By a Civil Society Worker
The intention of this post is to present challenges and conflicts that arise when managing expectations as part of civil society actors’ work with statusless and marginalised populations. The setting is the civil society landscape in Israel shaped by the protracted nature of this refugee scenario. Balancing our clients’ expectations and ours is an exercise of imagining a narrative together where we can agree on basic premises to discuss together as we try to mitigate our clients’ lack of agency with our own limited agency as civil society workers.
I have been working with African asylum seekers – mostly Eritreans and some Sudanese – living in Israel since 2015 as part of a civil society organisation aiming to support marginalised populations through advocacy and mediation with various local-level state institutions. They have lived in a state of limbo for a decade, under constant pressures and constraints associated with their protracted statuslessness; a decade in such a status quo takes its toll both on asylum seekers and civil society. We’ve built relationships with various stakeholders and work in tandem with other initiatives to fill gaps for each other -for example, where one organisation focuses on legal aid; we will help collect the paperwork they need and ensure clients get to their appointment on time.

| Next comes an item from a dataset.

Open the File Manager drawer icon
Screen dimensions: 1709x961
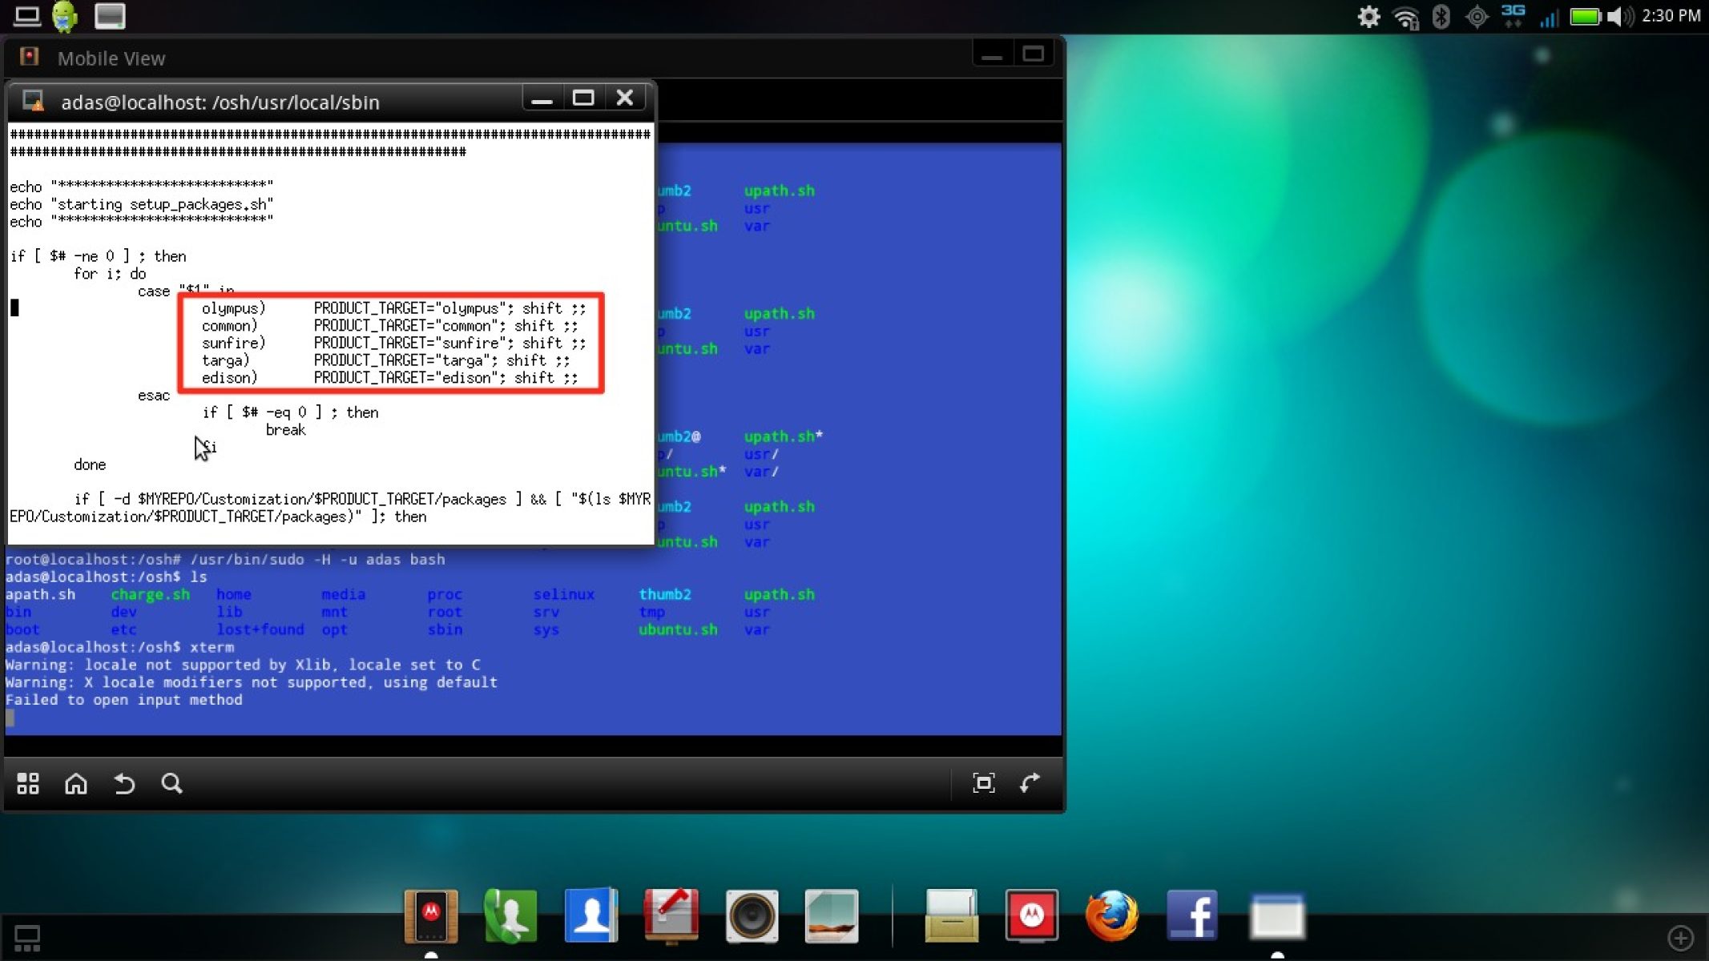coord(951,915)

This is all to say that we are limited in what we can tangibly do beyond advising, assisting, and offering logistical, financial, and emotional support to clients in their individual challenges navigating a liminal life, who themselves often look to us for much more than we can possibly provide.

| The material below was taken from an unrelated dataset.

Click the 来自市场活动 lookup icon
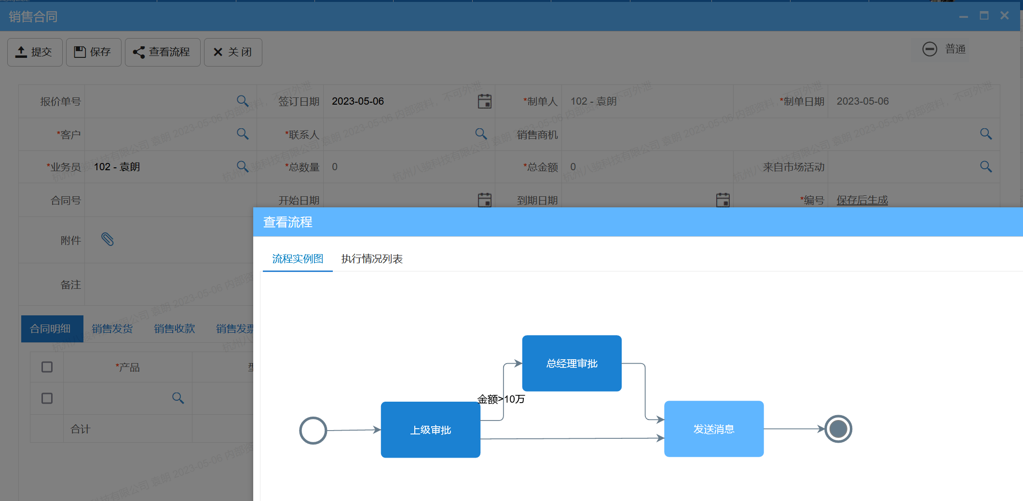The width and height of the screenshot is (1023, 501). 985,166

I will offer some examples to illustrate my points:
The most poignant example is that of clients who hope to leave Israel through a sponsorship program to Canada or somehow be resettled to the US or Europe. After a decade of being ‘stuck’ here, it is clear to most that they won’t be receiving status any time soon, and the meaningful future they escaped for is elsewhere. People have seen many friends and acquaintances make it out for various reasons and build all their hopes on following them.

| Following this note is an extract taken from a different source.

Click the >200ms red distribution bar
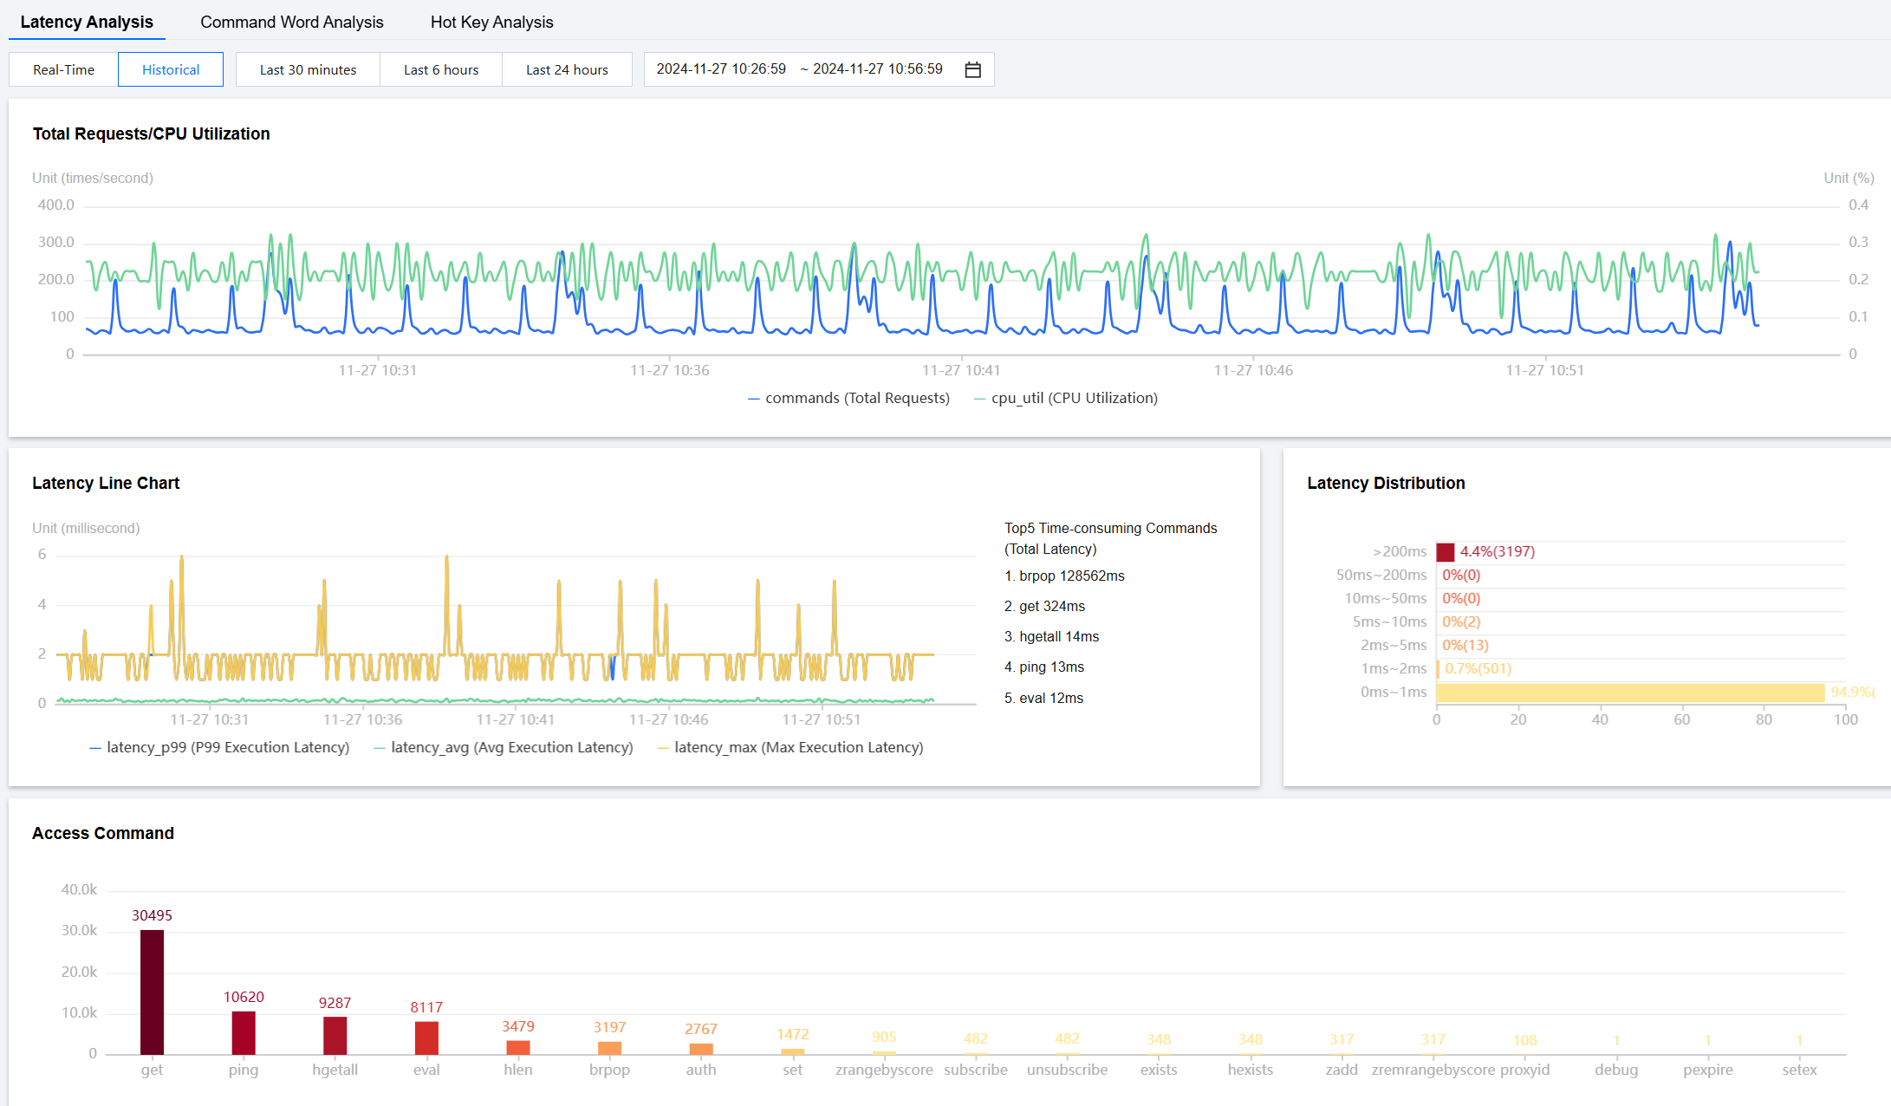 pyautogui.click(x=1445, y=552)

There is a case of a family who applied with three children, whose understanding of bureaucracy and process can be described as ‘poor’ at best. One day, they approached me with an email they had received three months earlier from the sponsoring organisation, stating they had 14 days to respond to keep their application valid. For them, it is a process they don’t comprehend, and it only crossed their mind when they saw me on the street to stop me to ask for my help. After we secured a special exception to submit late, I was told about the 4th child on the way, which voided their existing application for two adults and three minors.
Contrast this case with another family, who have three children, demonstrate family planning, and both parents try to engage with paperwork and bureaucracy. They made an appointment to bring me an email of a similar nature but also missed their deadline to resubmit information because they couldn’t read the English email. In their case, however, no special exception was made, and I had to tell the father that they needed to wait another couple of years before they could resubmit. It felt like they were being penalised by a bureaucracy they tried to engage with, despite being relatively on top of their affairs.
The process for sponsorship or other resettlement options is quite complex and time-consuming and by no means a simple matter of submitting requests or applications. Many clients feel pressure and panic as they see others leaving for the airport and begin calling various social workers, volunteers – or me – to ask what’s happening with them or why aren’t they leaving as well, often ignoring or oblivious to the years-long bureaucratic process that their friends went through to get there.
The cruel twist, for me, is feeling the need to encourage and “play along” with clients’ expectations that I don’t believe in, to establish even an imagined common ground with a fake ‘Venn diagram’ where our narratives and expectations are conveniently compatible. For me, my expectations of success are tied to how well clients can engage with this bureaucracy and understand their agency and accountability towards it. Our clients’ experiences reinforce the idea that they don’t have any agency or accountability in this process and look to civil society, local government, or anyone who has status as the gatekeepers of their futures and hopes. They expect that if they wait and gain the favour of the ‘right person’, they will get out of here and that until then, they are engaging with us in civil society as a means to that end.
From my end, however, I’m painfully aware of how slim the chances are for them ‘to get out’ and how much work is involved in pushing for it. We engage our clients in various activities and programs focused on education/empowerment as a means towards increasing their agency to support them in pursuing their dreams. Finding common ground and managing expectations in this context is, more often than not, a demoralising experience for everyone involved, as the reality of the situation does not inspire hope. We cannot make any promises nor guarantees, which is the only thing that our clients are seeking. Their resettlement is 100% out of our hands as civil society actors, but our clients have the impression that we hold the keys due to a lack of understanding of the process. Adding high levels of PTSD, varied levels of education and literacy, as well as vastly different standards of accountability to the mix, and the challenge of imagining a common narrative becomes virtually insurmountable.
This is the 3rd blog in a series of blogs related to The University of Manchester-University of Tel Aviv partnership project: Inscribing mobile lives into the urban peripheries of global displacement, led by Prof Adriana Kemp and Prof Tanja R. Müller. The series is based on a visit by the Manchester team to Tel Aviv and Haifa in May 2022.
Note: This article gives the views of the author/academic featured and does not represent the views of the Global Development Institute as a whole.